L’adoption de l’intelligence artificielle au Maroc : attention aux chiffres trompeurs


Par Dr Az-Eddine Bennani

L’annonce a fait le tour des médias : « Un Marocain sur trois aurait déjà adopté l’intelligence artificielle ». Le chiffre est séduisant, presque rassurant. Il suggère un pays déjà entré de plain-pied dans l’ère de l’IA, porté par sa jeunesse et par un imaginaire technologique en plein essor.

Mais lorsqu’on prend le temps d’examiner sérieusement cette affirmation, une question s’impose : de quoi parle-t-on exactement, et sur quelles bases ?



L’article publié par Maroc Diplomatique ne constitue pas une étude scientifique au sens rigoureux du terme.

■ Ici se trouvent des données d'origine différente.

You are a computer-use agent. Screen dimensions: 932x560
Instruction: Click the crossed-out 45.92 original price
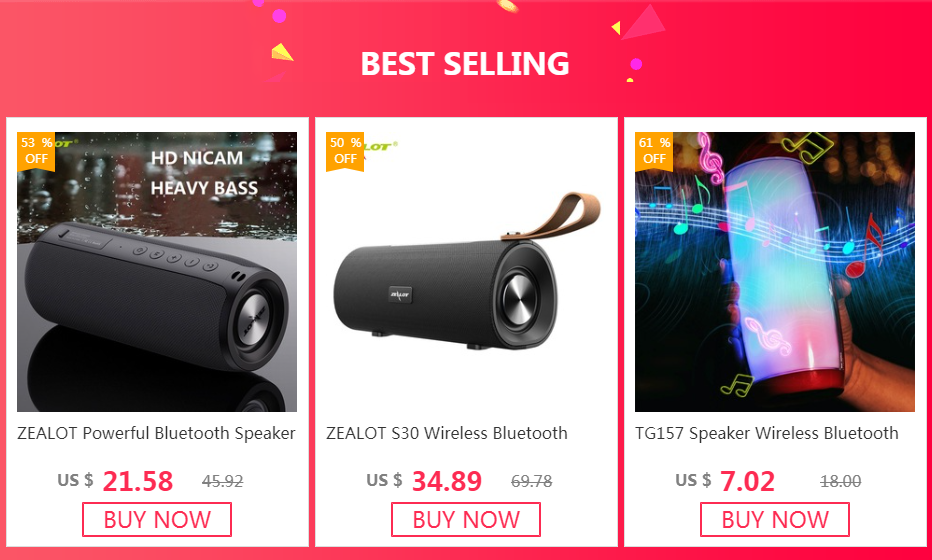(x=222, y=481)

Il s’agit d’un article journalistique, qui relaie un chiffre sans en expliciter l’origine méthodologique : ni taille de l’échantillon, ni mode de collecte, ni formulation précise des questions, ni marge d’erreur. Or, en matière d’analyse technologique et sociétale, les chiffres n’ont de sens que s’ils sont contextualisés et vérifiables. Le premier écueil tient à la définition même de l’« adoption » de l’intelligence artificielle.

Utiliser un smartphone qui intègre des recommandations automatiques, un moteur de recherche ou un correcteur orthographique n’équivaut pas à comprendre, maîtriser ou déployer de l’IA.

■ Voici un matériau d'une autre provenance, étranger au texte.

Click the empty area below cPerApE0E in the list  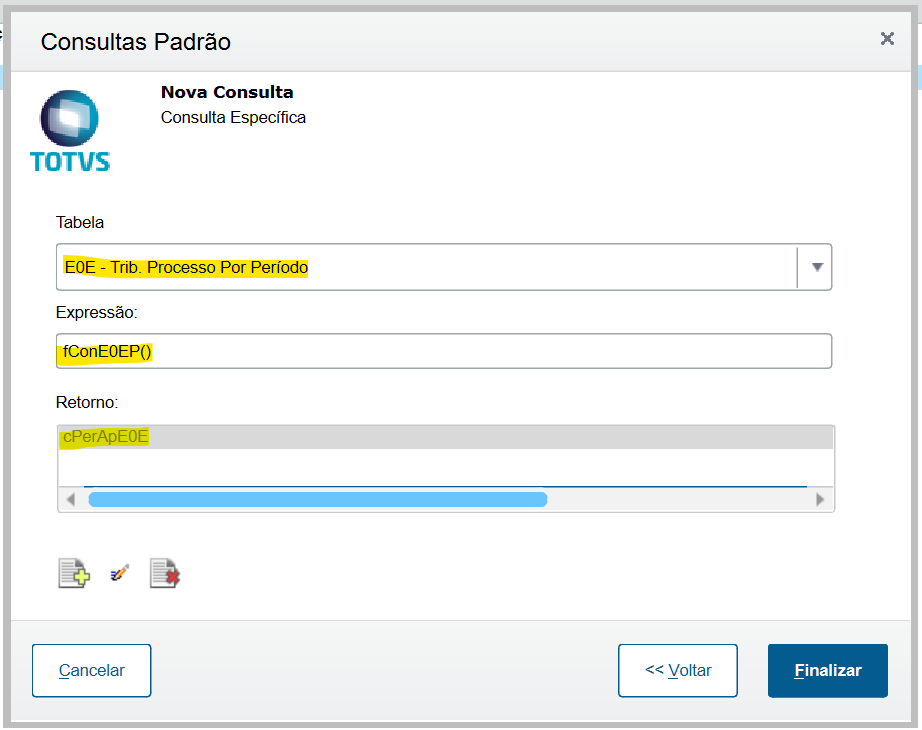pos(445,465)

Dans bien des cas, les utilisateurs ignorent même que des algorithmes d’apprentissage automatique opèrent en arrière-plan. Assimiler ces usages à une « adoption de l’IA » revient à confondre consommation passive et appropriation réelle.

Cette confusion apparaît clairement lorsqu’on compare ces chiffres à d’autres sources.

Des rapports récents indiquent que l’usage effectif de l’IA générative concerne environ un Marocain sur dix, souvent dans des contextes professionnels ou académiques spécifiques. L’écart entre « un sur trois » et « un sur dix » ne relève pas d’une contradiction, mais d’un glissement sémantique : on mélange IA diffuse et IA consciente, automatisation invisible et usage intentionnel.

Ce type de raccourci n’est pas anodin. Il nourrit l’illusion que la transformation est déjà largement accomplie, alors que les véritables enjeux restent devant nous : formation des enseignants, acculturation des décideurs, structuration des données, gouvernance éthique, et surtout capacité nationale à concevoir et maîtriser ses propres modèles et infrastructures.

Cela ne signifie pas que le Maroc serait en retard.

Les initiatives autour de Maroc Digital 2030, les discussions sur la souveraineté numérique et l’émergence d’écosystèmes locaux témoignent d’une dynamique réelle. Mais une dynamique n’est pas une généralisation, et une ambition stratégique ne se mesure pas à un pourcentage isolé.

En définitive, l’article de Maroc Diplomatique est utile pour saisir une tendance et ouvrir le débat, mais il ne peut être considéré comme une étude sérieuse au sens scientifique ou statistique. À l’ère de l’intelligence artificielle, le Maroc a besoin non pas de chiffres spectaculaires, mais de diagnostics lucides, fondés sur des méthodes claires et des concepts précis.

C’est à cette condition que l’intelligence artificielle pourra devenir un véritable levier de souveraineté, d’inclusion et de transformation durable.